::: Excerpted data

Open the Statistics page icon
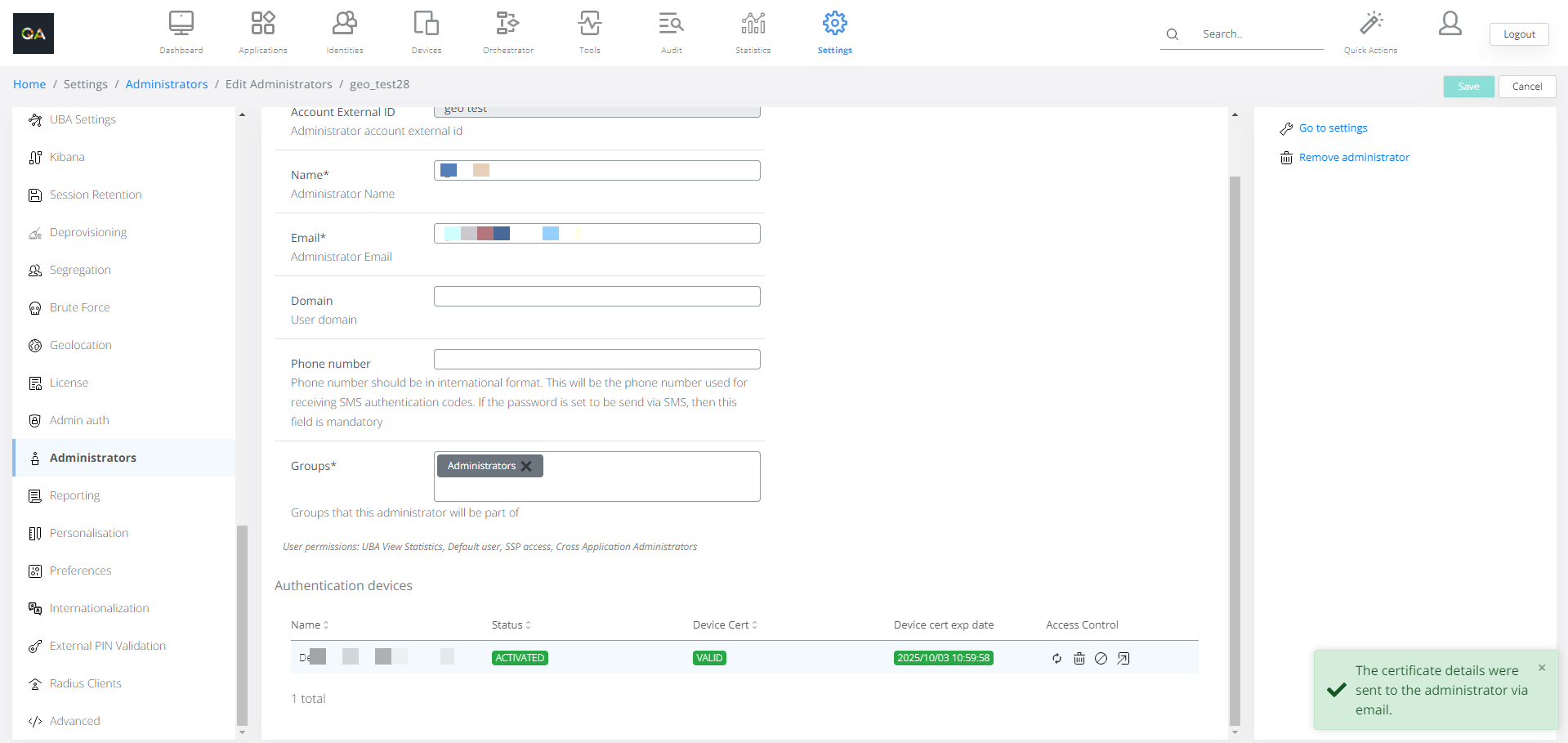 point(753,32)
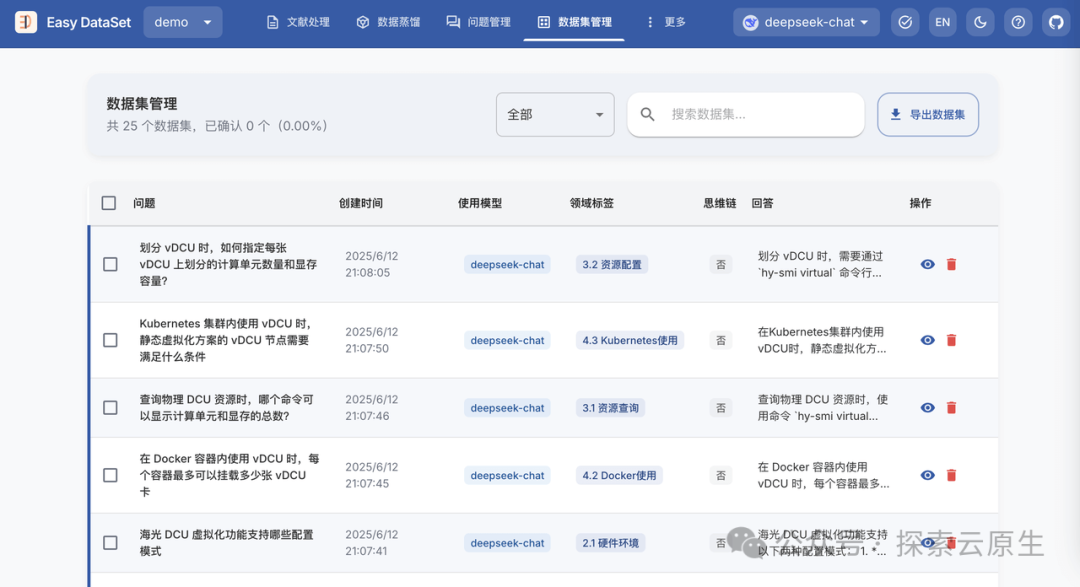Screen dimensions: 1080x587
Task: Open the 全部 filter dropdown
Action: tap(555, 114)
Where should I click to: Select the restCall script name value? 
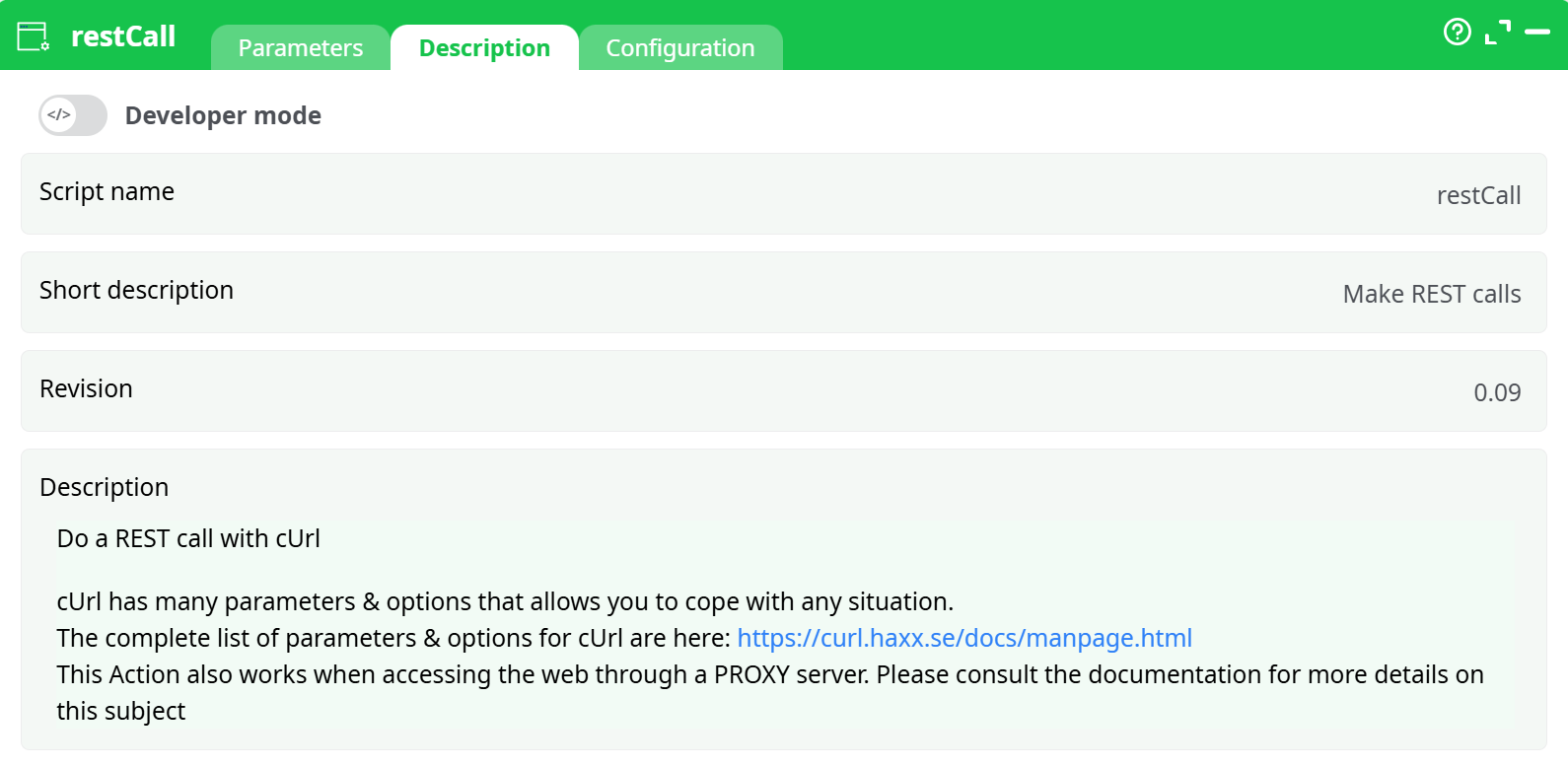click(1477, 195)
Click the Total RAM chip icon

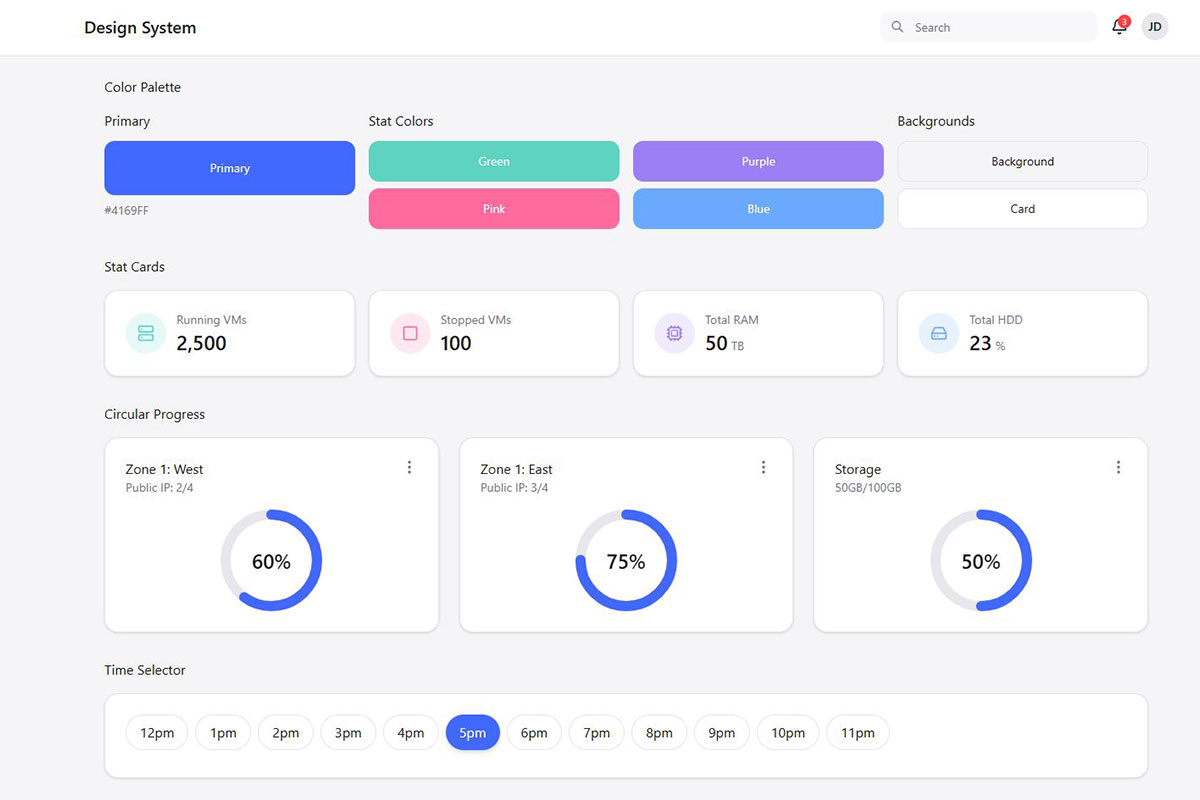coord(674,333)
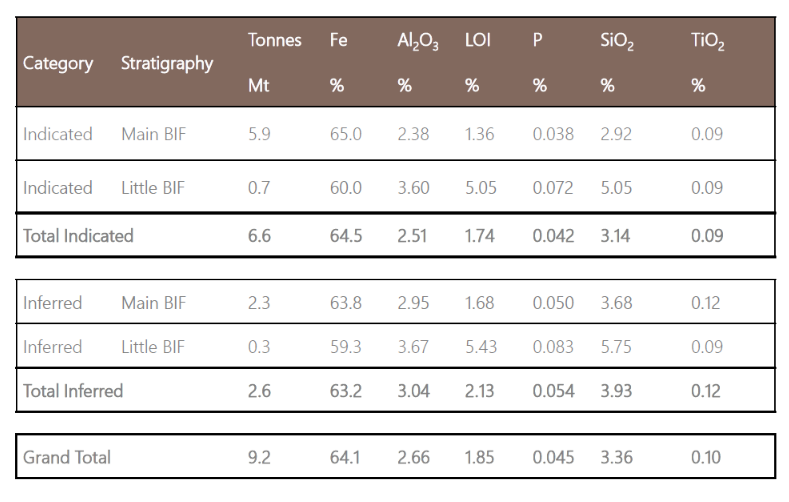Click Grand Total tonnes value 9.2

point(259,457)
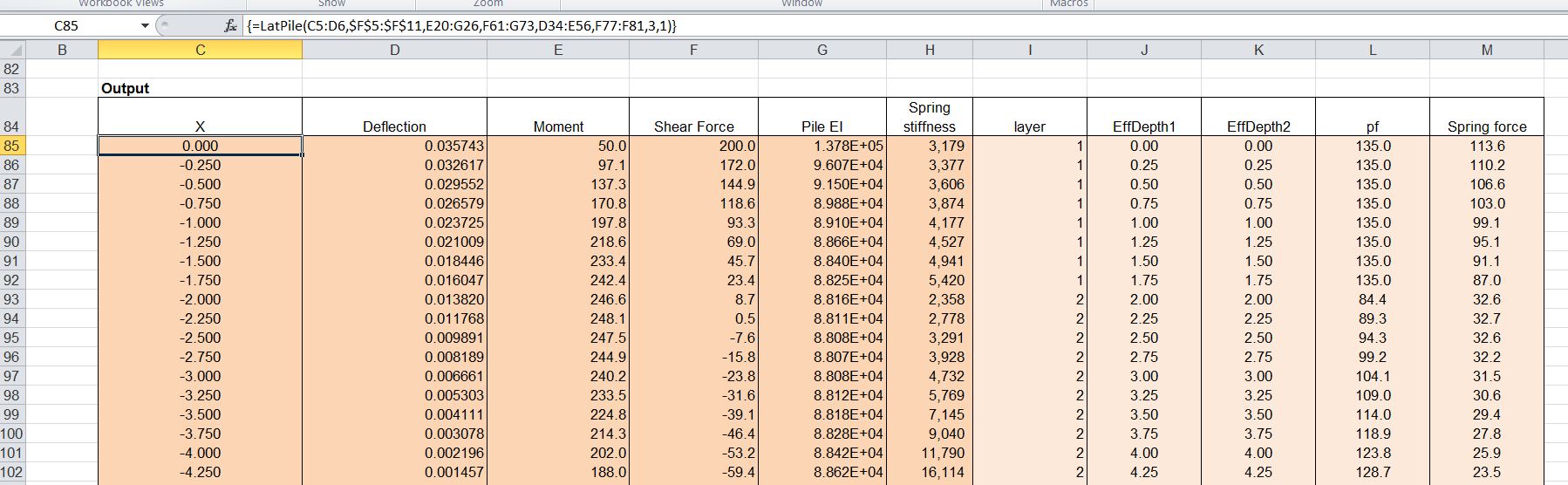Select column M header
Viewport: 1568px width, 485px height.
(x=1486, y=51)
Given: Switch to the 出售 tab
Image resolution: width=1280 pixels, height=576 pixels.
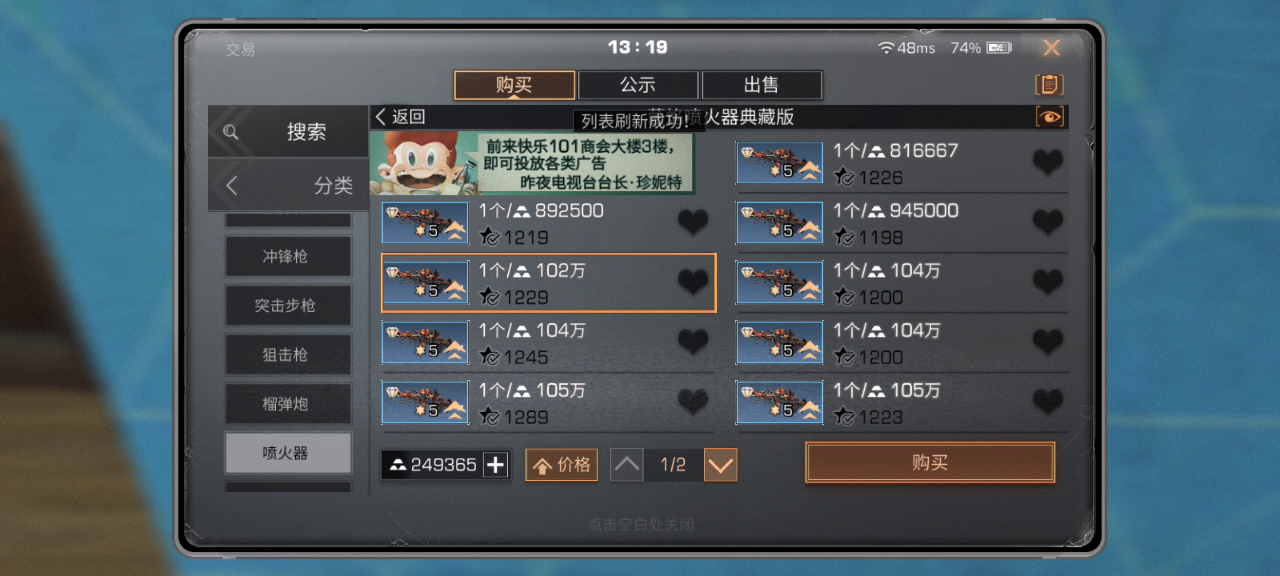Looking at the screenshot, I should click(762, 85).
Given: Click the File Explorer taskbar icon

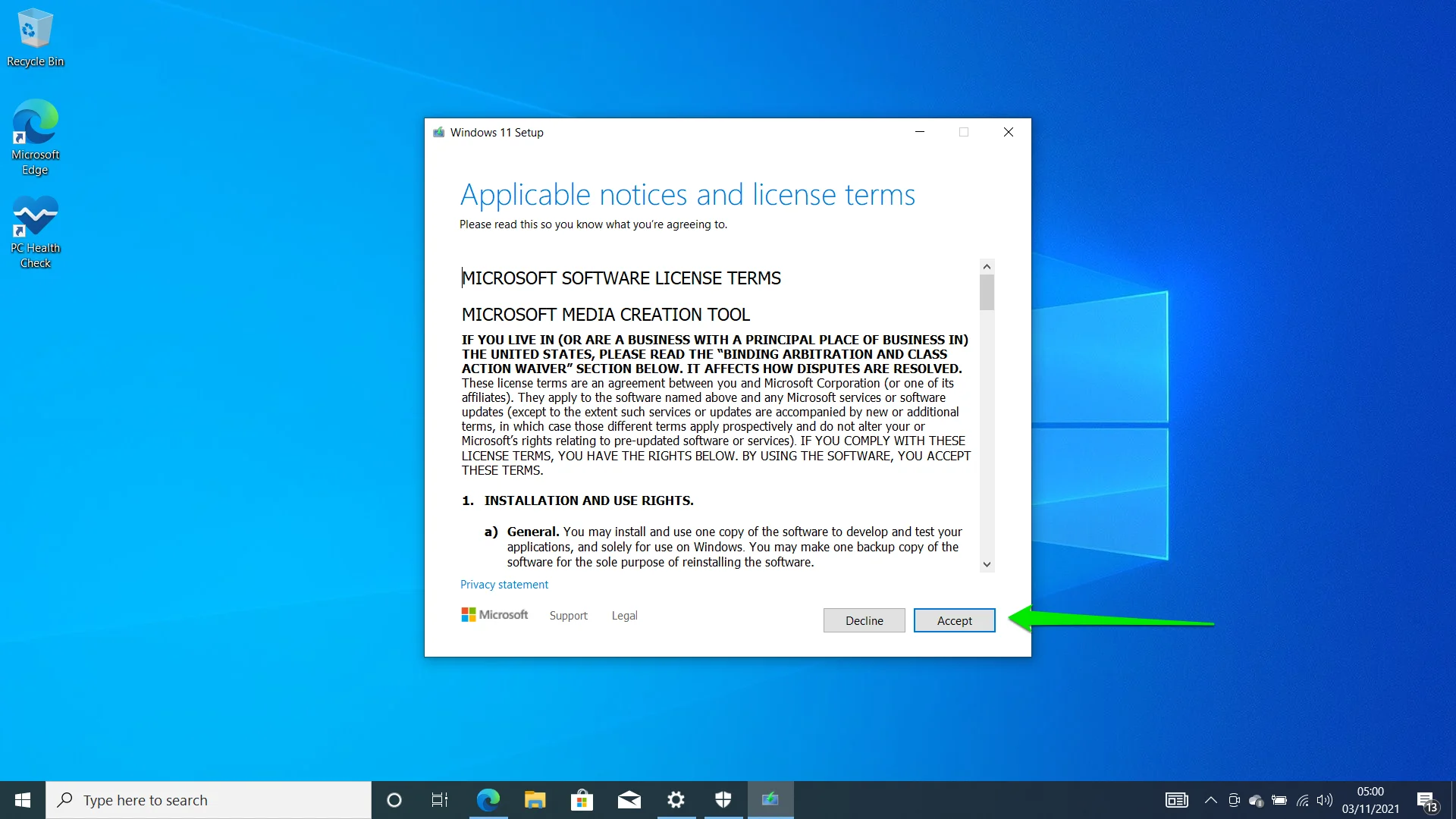Looking at the screenshot, I should pos(535,799).
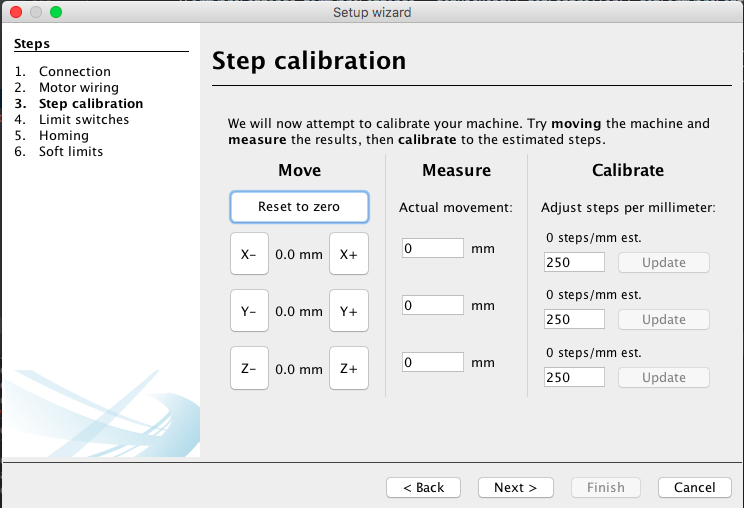Select the Y steps per millimeter field
744x508 pixels.
tap(574, 319)
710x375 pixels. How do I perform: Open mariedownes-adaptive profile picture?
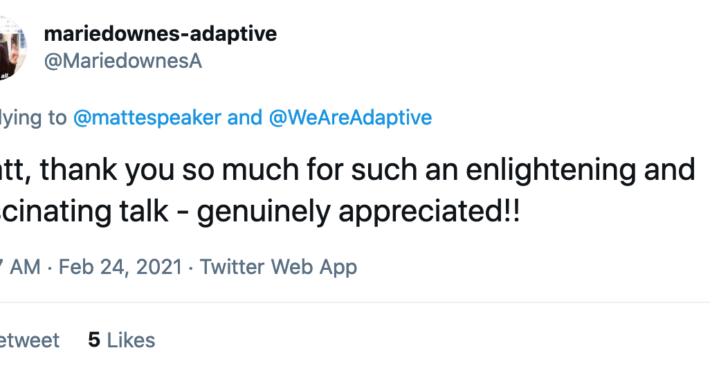pyautogui.click(x=11, y=48)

::::::

Objective = Revise all of the items above by swapping every "icon" for "button" and keeping everything else the same. Omit the pictures from your answer.

Response for this exercise =
Open the Statistics page button
 point(753,32)
Screen dimensions: 1080x587
Task: Open the 全部 filter dropdown
Action: tap(555, 114)
Where should I click to: Select the restCall script name value? 
click(1477, 195)
Click the Total RAM chip button

coord(674,333)
Click Grand Total tonnes value 9.2

point(259,457)
Select column M header
Viewport: 1568px width, 485px height.
(x=1486, y=51)
Given: Switch to the 出售 tab
Image resolution: width=1280 pixels, height=576 pixels.
Looking at the screenshot, I should click(762, 85).
Given: Click the File Explorer taskbar button

Looking at the screenshot, I should pos(535,799).
Select the Y steps per millimeter field
744x508 pixels.
tap(574, 319)
710x375 pixels. How do I perform: Open mariedownes-adaptive profile picture?
pyautogui.click(x=11, y=48)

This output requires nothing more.